From the first line to the last, copy the data exactly.

MATERIAL PROVIDED:
################
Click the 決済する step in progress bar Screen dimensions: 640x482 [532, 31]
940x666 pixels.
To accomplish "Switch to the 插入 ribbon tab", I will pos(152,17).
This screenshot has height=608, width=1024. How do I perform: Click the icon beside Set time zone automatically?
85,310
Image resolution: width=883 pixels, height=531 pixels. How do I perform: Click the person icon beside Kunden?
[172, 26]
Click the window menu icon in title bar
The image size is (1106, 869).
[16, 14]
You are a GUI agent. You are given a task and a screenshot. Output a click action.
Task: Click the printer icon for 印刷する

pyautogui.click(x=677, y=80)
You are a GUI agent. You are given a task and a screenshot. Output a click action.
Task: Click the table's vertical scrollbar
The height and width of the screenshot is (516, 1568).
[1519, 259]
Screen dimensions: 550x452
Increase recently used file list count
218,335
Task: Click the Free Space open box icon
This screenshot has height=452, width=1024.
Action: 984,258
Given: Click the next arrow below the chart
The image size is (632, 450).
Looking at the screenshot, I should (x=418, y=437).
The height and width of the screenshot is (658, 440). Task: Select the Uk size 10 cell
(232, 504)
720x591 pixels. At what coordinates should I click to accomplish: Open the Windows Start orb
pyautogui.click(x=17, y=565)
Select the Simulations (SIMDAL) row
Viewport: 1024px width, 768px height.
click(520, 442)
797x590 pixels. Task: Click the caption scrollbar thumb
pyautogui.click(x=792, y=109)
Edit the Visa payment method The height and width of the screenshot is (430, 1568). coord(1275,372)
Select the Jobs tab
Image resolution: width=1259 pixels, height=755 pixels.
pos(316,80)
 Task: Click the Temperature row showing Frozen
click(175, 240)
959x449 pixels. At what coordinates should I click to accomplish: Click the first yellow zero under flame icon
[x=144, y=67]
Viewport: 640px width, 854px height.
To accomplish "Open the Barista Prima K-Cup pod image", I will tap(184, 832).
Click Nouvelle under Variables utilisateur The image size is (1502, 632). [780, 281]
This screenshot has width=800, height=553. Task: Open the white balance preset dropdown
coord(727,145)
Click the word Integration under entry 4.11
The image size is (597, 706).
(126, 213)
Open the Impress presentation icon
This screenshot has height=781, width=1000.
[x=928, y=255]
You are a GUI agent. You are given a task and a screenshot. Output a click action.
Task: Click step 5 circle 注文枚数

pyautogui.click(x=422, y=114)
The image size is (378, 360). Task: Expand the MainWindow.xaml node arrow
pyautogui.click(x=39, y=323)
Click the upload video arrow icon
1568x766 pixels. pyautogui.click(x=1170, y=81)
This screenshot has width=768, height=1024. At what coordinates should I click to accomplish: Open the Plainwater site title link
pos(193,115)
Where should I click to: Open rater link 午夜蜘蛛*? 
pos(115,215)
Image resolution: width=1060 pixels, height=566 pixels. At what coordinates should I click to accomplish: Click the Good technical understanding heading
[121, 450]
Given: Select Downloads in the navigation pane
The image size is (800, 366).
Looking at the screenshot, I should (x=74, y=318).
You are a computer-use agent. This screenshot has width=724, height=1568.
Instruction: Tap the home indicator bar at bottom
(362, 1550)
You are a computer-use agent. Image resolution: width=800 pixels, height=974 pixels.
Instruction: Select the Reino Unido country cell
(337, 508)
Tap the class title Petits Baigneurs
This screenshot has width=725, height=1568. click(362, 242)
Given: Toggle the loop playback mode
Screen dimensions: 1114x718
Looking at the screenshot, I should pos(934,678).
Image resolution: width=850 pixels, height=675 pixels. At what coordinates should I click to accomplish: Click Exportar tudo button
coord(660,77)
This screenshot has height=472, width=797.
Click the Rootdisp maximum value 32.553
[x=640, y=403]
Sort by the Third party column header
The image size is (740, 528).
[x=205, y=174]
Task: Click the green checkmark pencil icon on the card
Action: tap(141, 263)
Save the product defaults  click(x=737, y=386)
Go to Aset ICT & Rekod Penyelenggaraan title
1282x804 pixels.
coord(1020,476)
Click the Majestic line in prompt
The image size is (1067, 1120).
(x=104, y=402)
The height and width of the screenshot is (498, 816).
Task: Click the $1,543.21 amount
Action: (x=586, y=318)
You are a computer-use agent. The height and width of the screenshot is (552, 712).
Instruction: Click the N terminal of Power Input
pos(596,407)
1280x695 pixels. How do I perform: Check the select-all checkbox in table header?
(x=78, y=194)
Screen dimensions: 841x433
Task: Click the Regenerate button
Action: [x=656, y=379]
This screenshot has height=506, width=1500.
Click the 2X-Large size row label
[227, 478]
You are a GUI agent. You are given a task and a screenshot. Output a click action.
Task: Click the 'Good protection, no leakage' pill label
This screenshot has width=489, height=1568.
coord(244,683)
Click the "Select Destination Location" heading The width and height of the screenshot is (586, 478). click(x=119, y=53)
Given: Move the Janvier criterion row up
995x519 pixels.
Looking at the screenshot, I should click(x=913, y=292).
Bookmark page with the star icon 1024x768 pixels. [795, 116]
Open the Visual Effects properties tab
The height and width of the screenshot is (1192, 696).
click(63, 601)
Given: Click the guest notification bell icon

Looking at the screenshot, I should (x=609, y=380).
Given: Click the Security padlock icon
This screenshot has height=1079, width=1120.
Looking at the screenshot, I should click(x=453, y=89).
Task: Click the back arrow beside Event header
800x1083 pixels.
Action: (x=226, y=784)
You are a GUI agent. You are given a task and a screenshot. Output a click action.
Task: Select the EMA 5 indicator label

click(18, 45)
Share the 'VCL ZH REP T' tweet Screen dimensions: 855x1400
################
WRITTEN SOLUTION:
Click the 決済する step in progress bar Screen dimensions: 640x482 [532, 31]
940x666 pixels.
To accomplish "Switch to the 插入 ribbon tab", I will pos(152,17).
This screenshot has height=608, width=1024. How do I perform: Click the icon beside Set time zone automatically?
85,310
Image resolution: width=883 pixels, height=531 pixels. How do I perform: Click the person icon beside Kunden?
[172, 26]
Click the window menu icon in title bar
The image size is (1106, 869).
[16, 14]
You are a GUI agent. You are given a task and a screenshot. Output a click action.
Task: Click the printer icon for 印刷する

pyautogui.click(x=677, y=80)
You are a GUI agent. You are given a task and a screenshot. Output a click action.
Task: Click the table's vertical scrollbar
The height and width of the screenshot is (516, 1568).
[1519, 259]
Screen dimensions: 550x452
Increase recently used file list count
218,335
Task: Click the Free Space open box icon
This screenshot has height=452, width=1024.
Action: 984,258
Given: Click the next arrow below the chart
The image size is (632, 450).
Looking at the screenshot, I should (x=418, y=437).
The height and width of the screenshot is (658, 440). Task: Select the Uk size 10 cell
(232, 504)
720x591 pixels. At what coordinates should I click to accomplish: Open the Windows Start orb
pyautogui.click(x=17, y=565)
Select the Simulations (SIMDAL) row
Viewport: 1024px width, 768px height.
click(520, 442)
797x590 pixels. Task: Click the caption scrollbar thumb
pyautogui.click(x=792, y=109)
Edit the Visa payment method The height and width of the screenshot is (430, 1568). coord(1275,372)
Select the Jobs tab
Image resolution: width=1259 pixels, height=755 pixels.
pos(316,80)
 Task: Click the Temperature row showing Frozen
click(175, 240)
959x449 pixels. At what coordinates should I click to accomplish: Click the first yellow zero under flame icon
[x=144, y=67]
Viewport: 640px width, 854px height.
To accomplish "Open the Barista Prima K-Cup pod image", I will tap(184, 832).
Click Nouvelle under Variables utilisateur The image size is (1502, 632). [780, 281]
This screenshot has width=800, height=553. Task: Open the white balance preset dropdown
coord(727,145)
Click the word Integration under entry 4.11
The image size is (597, 706).
(126, 213)
Open the Impress presentation icon
This screenshot has height=781, width=1000.
[x=928, y=255]
You are a GUI agent. You are given a task and a screenshot. Output a click action.
Task: Click step 5 circle 注文枚数

pyautogui.click(x=422, y=114)
The image size is (378, 360). Task: Expand the MainWindow.xaml node arrow
pyautogui.click(x=39, y=323)
Click the upload video arrow icon
1568x766 pixels. pyautogui.click(x=1170, y=81)
This screenshot has width=768, height=1024. At what coordinates should I click to accomplish: Open the Plainwater site title link
pos(193,115)
Where should I click to: Open rater link 午夜蜘蛛*? 
pos(115,215)
Image resolution: width=1060 pixels, height=566 pixels. At what coordinates should I click to accomplish: Click the Good technical understanding heading
[121, 450]
Given: Select Downloads in the navigation pane
The image size is (800, 366).
Looking at the screenshot, I should (x=74, y=318).
You are a computer-use agent. This screenshot has width=724, height=1568.
Instruction: Tap the home indicator bar at bottom
(362, 1550)
You are a computer-use agent. Image resolution: width=800 pixels, height=974 pixels.
Instruction: Select the Reino Unido country cell
(337, 508)
Tap the class title Petits Baigneurs
This screenshot has width=725, height=1568. click(362, 242)
Given: Toggle the loop playback mode
Screen dimensions: 1114x718
Looking at the screenshot, I should pos(934,678).
Image resolution: width=850 pixels, height=675 pixels. At what coordinates should I click to accomplish: Click Exportar tudo button
coord(660,77)
This screenshot has height=472, width=797.
Click the Rootdisp maximum value 32.553
[x=640, y=403]
Sort by the Third party column header
The image size is (740, 528).
[x=205, y=174]
Task: Click the green checkmark pencil icon on the card
Action: tap(141, 263)
Save the product defaults  click(x=737, y=386)
Go to Aset ICT & Rekod Penyelenggaraan title
1282x804 pixels.
coord(1020,476)
Click the Majestic line in prompt
The image size is (1067, 1120).
(x=104, y=402)
The height and width of the screenshot is (498, 816).
Task: Click the $1,543.21 amount
Action: (x=586, y=318)
You are a computer-use agent. The height and width of the screenshot is (552, 712).
Instruction: Click the N terminal of Power Input
pos(596,407)
1280x695 pixels. How do I perform: Check the select-all checkbox in table header?
(x=78, y=194)
Screen dimensions: 841x433
Task: Click the Regenerate button
Action: [x=656, y=379]
This screenshot has height=506, width=1500.
Click the 2X-Large size row label
[227, 478]
You are a GUI agent. You are given a task and a screenshot. Output a click action.
Task: Click the 'Good protection, no leakage' pill label
This screenshot has width=489, height=1568.
coord(244,683)
Click the "Select Destination Location" heading The width and height of the screenshot is (586, 478). click(x=119, y=53)
Given: Move the Janvier criterion row up
995x519 pixels.
Looking at the screenshot, I should click(x=913, y=292).
Bookmark page with the star icon 1024x768 pixels. [795, 116]
Open the Visual Effects properties tab
The height and width of the screenshot is (1192, 696).
click(63, 601)
Given: Click the guest notification bell icon

Looking at the screenshot, I should (x=609, y=380).
Given: Click the Security padlock icon
This screenshot has height=1079, width=1120.
Looking at the screenshot, I should click(x=453, y=89).
Task: Click the back arrow beside Event header
800x1083 pixels.
Action: (x=226, y=784)
You are a GUI agent. You are given a task and a screenshot. Output a click action.
Task: Select the EMA 5 indicator label

click(18, 45)
Share the 'VCL ZH REP T' tweet Screen dimensions: 855x1400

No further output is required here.